Start of Block

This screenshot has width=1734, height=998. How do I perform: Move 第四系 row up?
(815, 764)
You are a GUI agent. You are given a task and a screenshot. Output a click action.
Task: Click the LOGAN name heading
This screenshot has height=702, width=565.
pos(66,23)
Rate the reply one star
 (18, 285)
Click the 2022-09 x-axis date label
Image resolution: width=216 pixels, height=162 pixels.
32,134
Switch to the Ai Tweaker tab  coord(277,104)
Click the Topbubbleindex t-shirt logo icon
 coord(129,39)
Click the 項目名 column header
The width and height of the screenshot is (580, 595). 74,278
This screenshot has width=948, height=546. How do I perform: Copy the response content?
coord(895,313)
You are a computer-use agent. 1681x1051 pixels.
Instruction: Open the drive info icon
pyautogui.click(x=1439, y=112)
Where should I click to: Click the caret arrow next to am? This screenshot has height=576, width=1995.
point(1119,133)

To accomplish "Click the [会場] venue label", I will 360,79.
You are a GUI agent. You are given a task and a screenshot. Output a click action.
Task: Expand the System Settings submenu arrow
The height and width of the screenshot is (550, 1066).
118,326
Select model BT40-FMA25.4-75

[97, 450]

End of Block

## WHAT TO DO
Your reply should consist only of the lines running from the line with "Task: Expand the" to the end of the listing, retyped exactly.

## SOLUTION TO THIS PROBLEM
Task: Expand the System Settings submenu arrow
The height and width of the screenshot is (550, 1066).
118,326
Select model BT40-FMA25.4-75

[97, 450]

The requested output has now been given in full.